WhatsApp Taps Indian Fintech Founder to Lead Global Payments Push

Meta has chosen Indian fintech entrepreneur Kunal Shah to lead WhatsApp, signaling the company’s serious ambitions to transform the world’s largest messaging platform into a major player in digital payments.

Shah, 47, has spent roughly two decades building payment-focused businesses in India without a traditional engineering background or ties to Silicon Valley. His appointment was announced internally on Monday by Meta’s Chief Product Officer Chris Cox.

In the internal memo, which was reviewed by Reuters, Cox described the search for a leader with an instinctive understanding of WhatsApp’s enormous global potential. “Over the course of the (now many) conversations I’ve had with Kunal through this courting process, he has shown an immense entrepreneurial energy combined with a natural humanism,” Cox wrote.

The appointment is paired with Meta’s $900 million investment in Shah’s Bengaluru-based financial technology company CRED, a credit card management platform backed by Peak XV and Tiger Global. Shah will retain his roughly 20% ownership stake in CRED but will step away from his day-to-day leadership role there.

Meta founder, chair and CEO Mark Zuckerberg praised the selection, saying: “Kunal built CRED into one of India’s most important technology companies, and he brings the kind of builder mentality and global perspective that will serve him well in running the world’s biggest messaging app.” Shah himself declined to comment.

People within the industry say the hire reflects Meta’s desire to deepen its presence in commerce and financial services across fast-growing markets including India, Brazil and Indonesia. India alone accounts for more than 500 million WhatsApp users, making it the platform’s single largest market.

“If you look at where WhatsApp is right now, they are in a league of their own as far as messaging is concerned, and it remains an excellent tool for small businesses to discover commerce, but the leg which is broken is payments,” said Siddarth Pai, founding partner at venture capital firm 3one4 Capital. Pai added that Shah’s hands-on experience building consumer payment products in India from the ground up makes him a natural fit for the role.

Shah’s path to leading one of the world’s most widely used apps is unconventional. Born in Ahmedabad and raised in Mumbai, he began working as a teenager after his family faced financial hardship. Rather than pursuing an engineering degree like many of his peers in the Indian tech world, Shah studied philosophy at Mumbai’s Wilson College and later left a management program at Narsee Monjee Institute of Management Studies without completing it.

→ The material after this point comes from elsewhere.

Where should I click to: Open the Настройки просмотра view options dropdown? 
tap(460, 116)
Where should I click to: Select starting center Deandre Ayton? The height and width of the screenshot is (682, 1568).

In 2010, he co-founded Freecharge, a mobile phone recharge platform that was sold to Indian e-commerce company Snapdeal in 2015 for approximately $400 million — one of the biggest startup exits India had seen at that point.

Three years after that sale, Shah launched CRED using his own money. The platform initially targeted high-credit-score Indian consumers, rewarding them for paying their credit card bills on time. CRED later grew to include payments, lending, insurance and wealth management products. For the 2024-2025 fiscal year, the company reported revenue of 27 billion rupees ($313 million) alongside a loss of 2.9 billion rupees. CRED says it now has 17 million users and handles more than 40% of all credit card bill payments made in India.

“Kunal has a very rare trait: incredible non-obvious insights into consumer psychology,” said Gokul Rajaram, an early investor in both Freecharge and CRED, suggesting that Shah’s philosophy background may be at the root of that ability.

Despite WhatsApp’s enormous user base in India, the platform has so far remained a minor player in the country’s payments landscape, lagging well behind market leaders PhonePe and Google Pay. Shah had actually predicted this dynamic back in 2018, two years before WhatsApp Pay launched in India, writing in a social media post that WhatsApp might be “the last to launch payments … but the beauty of products with large distribution and network effects is that you can turn any product into your feature at will and win.”

WhatsApp has also faced ongoing regulatory hurdles in India and abroad, including concerns over privacy, data sharing, government access to encrypted messages and questions about market competition.

Industry observers say Shah’s combined experience with payments, product development and regulatory navigation could be a major asset in his new role. “What sets Kunal apart is a rare ability to bring a product lens to regulatory complexity, and a regulatory lens to product design,” said Shweta Rajpal Kohli, chief executive of India’s Startup Policy Forum and a former policy head at Peak XV, one of CRED’s earliest backers.